Last summer, the firm announced that Infosys would assume day-to-day operations for Vanguard’s defined contribution (DC) plan recordkeeping business, including software platforms, administration and associated processes.

“It completely changes the speed of processing and how quickly we can add products and services,” James says. “Data is kept in a secure cloud; from an information and security standpoint, it enhances our abilities.”

The firms said their partnership would provide greater insights and unprecedented personalization to help deliver better outcomes for participants and plan sponsors. That personalization is the second reason James says the industry is ripe for disruption.

“It’s the next evolution from offering top-performing funds for participants’ retirement accounts: the ability for participants to get advice,” he says. “Participants want situational point-in-time advice. They want ongoing advice. So we have digital advice available to participants on an ongoing basis.”

James adds that Vanguard offers a personal advice service, with not only digital advice but access to advisers to talk through situations. “Top investment performance—and we want to offer that at the lowest price possible—plus advice, gives participants better outcomes,” he says.

To better serve retirement savers in the future, Vanguard is working on the new platform to enable it to do a range of things. “We want to double participants’ next best actions—increasing contributions or improving investments,” James says. “Seventy percent of the participant experience is being redesigned. We want them to really be engaged with their retirement readiness. And the experience is digital; they don’t have to make phone calls.”

James says Vanguard hasn’t forgotten about the plan sponsor experience. “If the platform operates well, that benefits both participants and plan sponsors. And plan sponsors will get better information and data analytics,” he says.

▶ [Supplied information]
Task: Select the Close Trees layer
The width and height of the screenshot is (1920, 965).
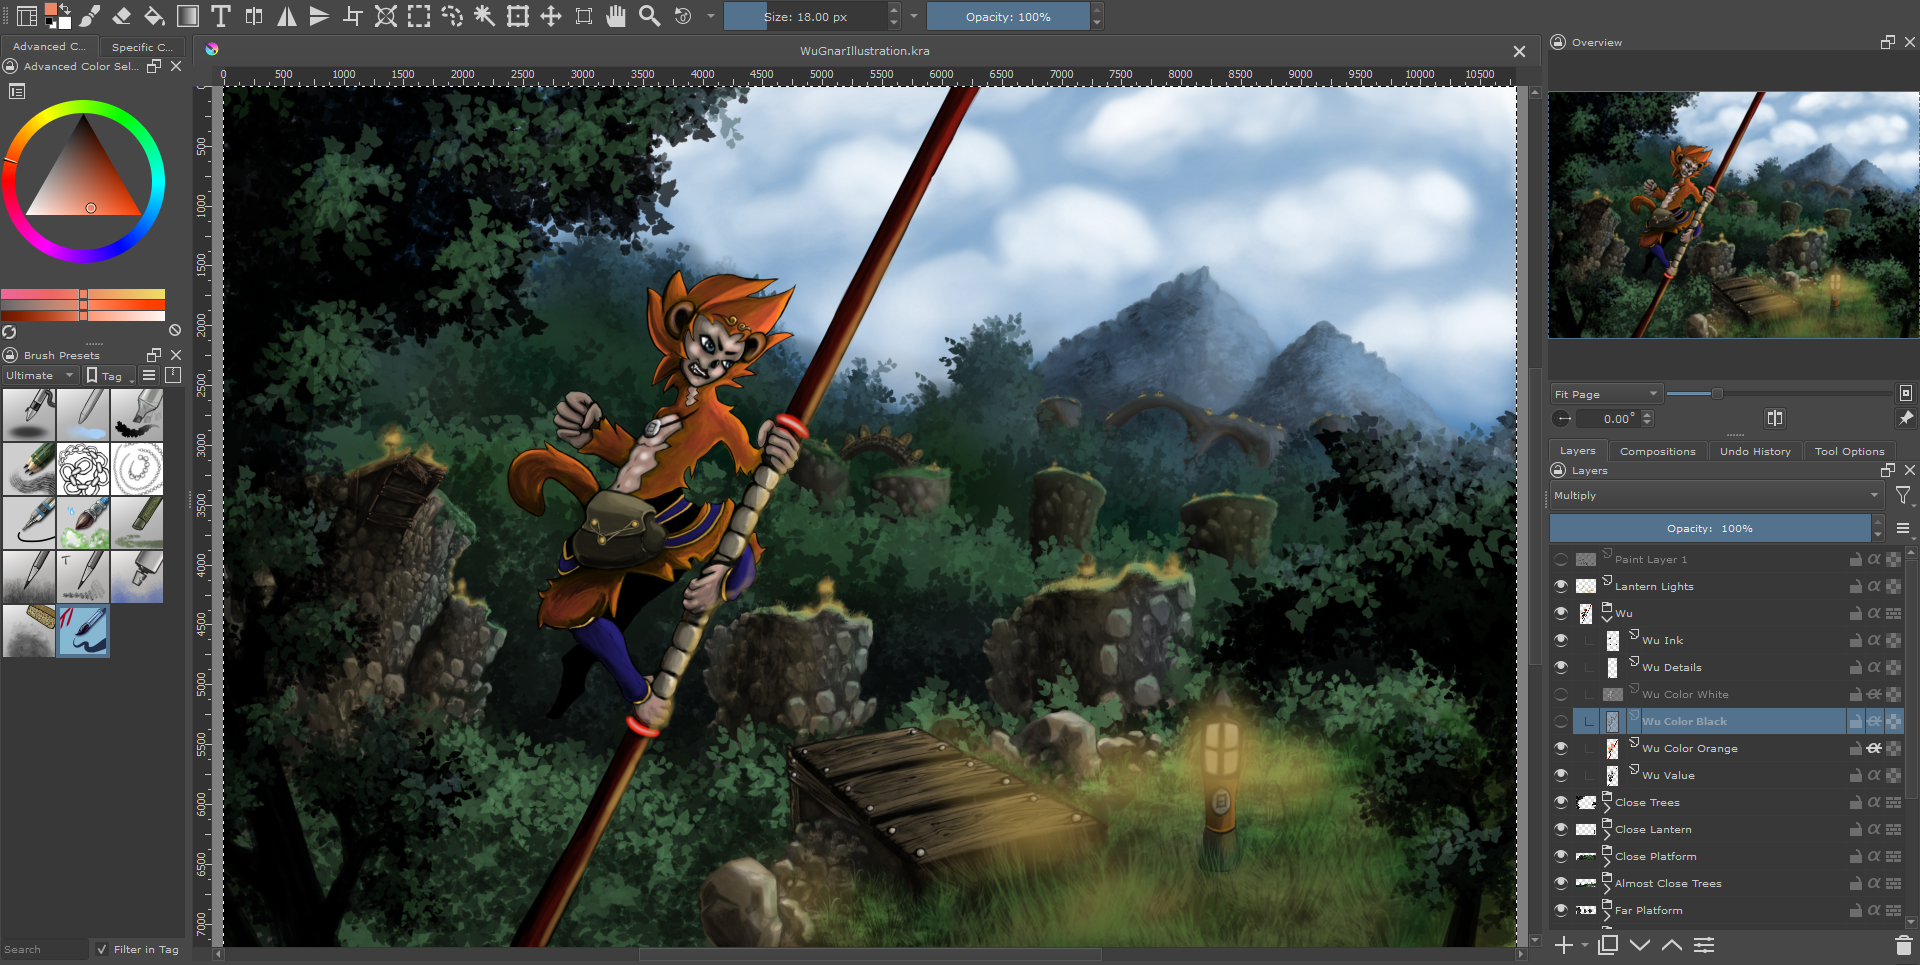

==

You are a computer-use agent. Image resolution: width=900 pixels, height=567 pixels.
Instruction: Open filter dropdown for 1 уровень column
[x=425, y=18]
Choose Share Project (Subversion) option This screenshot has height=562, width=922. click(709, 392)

...

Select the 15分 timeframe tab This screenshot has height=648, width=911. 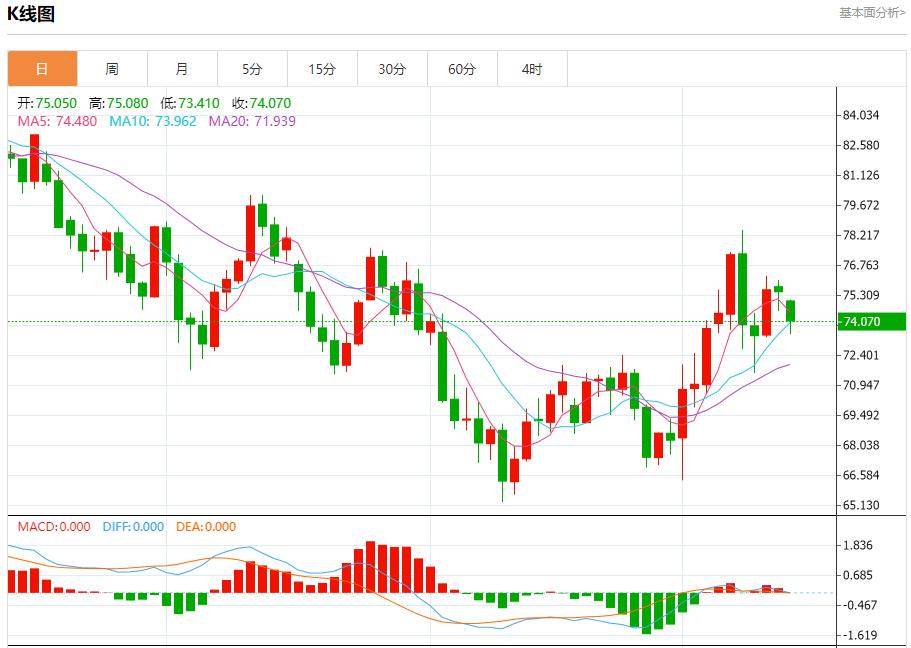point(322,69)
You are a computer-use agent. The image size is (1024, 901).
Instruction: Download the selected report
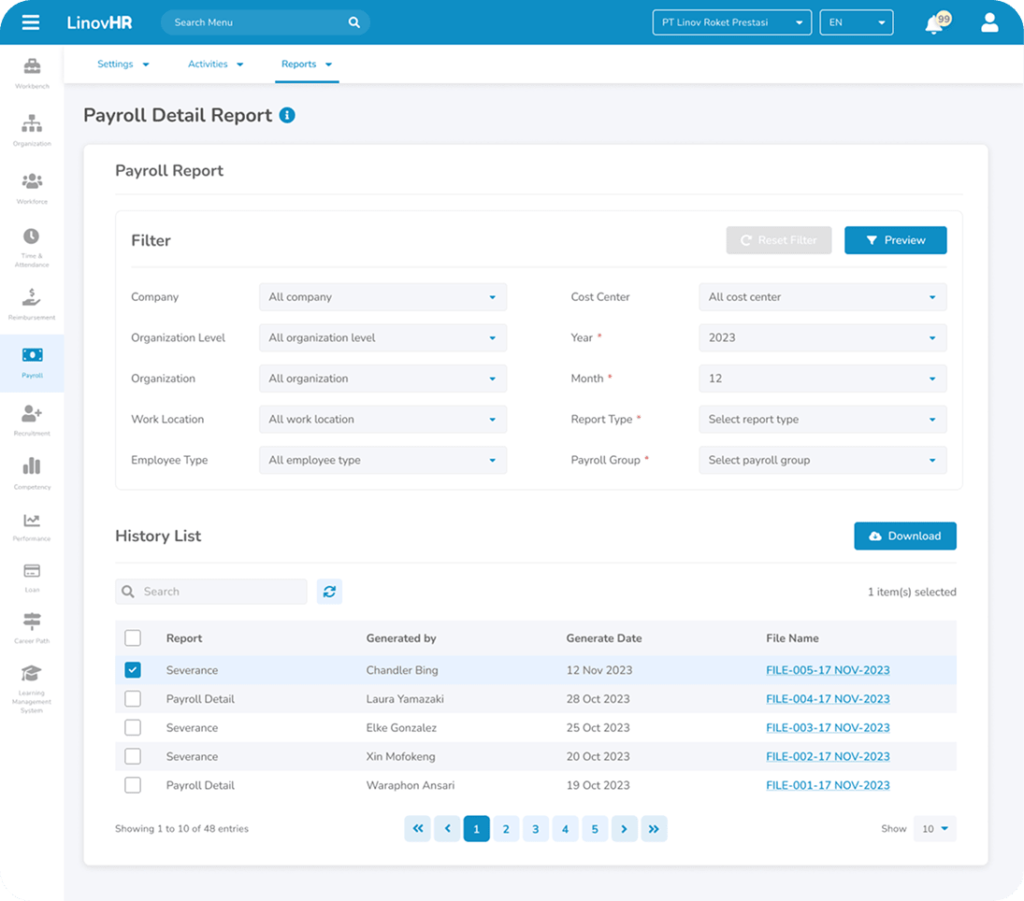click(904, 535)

▶ [Activity list]
A. Reproduce the stretch of the Vanguard article from "The firms said" through "ripe for disruption.".
B. In the Vanguard article, what share of the participant experience does James say is being redesigned?
C. Go on with the article about Vanguard's recordkeeping platform from its last sentence.
The lines above have nothing to do with the article about Vanguard's retirement plan business.

▶ [Results for each task]
A.
The firms said their partnership would provide greater insights and unprecedented personalization to help deliver better outcomes for participants and plan sponsors. That personalization is the second reason James says the industry is ripe for disruption.

B. Seventy percent.

C.
James says he would call on the retirement plan industry to encourage people to invest more for retirement, through policy and tax benefits. “That should be a constant focus of the industry,” he says.

In addition, James says, plan sponsors need to support the end-to-end experience of participants, emphasizing again that it must include advice. “We’ve done a lot of modeling and know advice has a big impact on outcomes,” he says.

James says the common thread across all these efforts is looking out for investors and making sure everyone gets a fair shake at the best chance for success. He says that’s one reason Vanguard supports efforts to allow 403(b) plans to offer collective investment trusts (CITs). “Our numbers show the cost savings to 403(b) participants in plans that offer CITs could amount to as much as $250 million per year,” he says.

“We’ve really doubled down on the retirement industry sector as a company because retirement accounts are at the core of individual investment success,” James says. “With an elite recordkeeping system and great access to low cost investments and advice, we couldn’t be more committed.”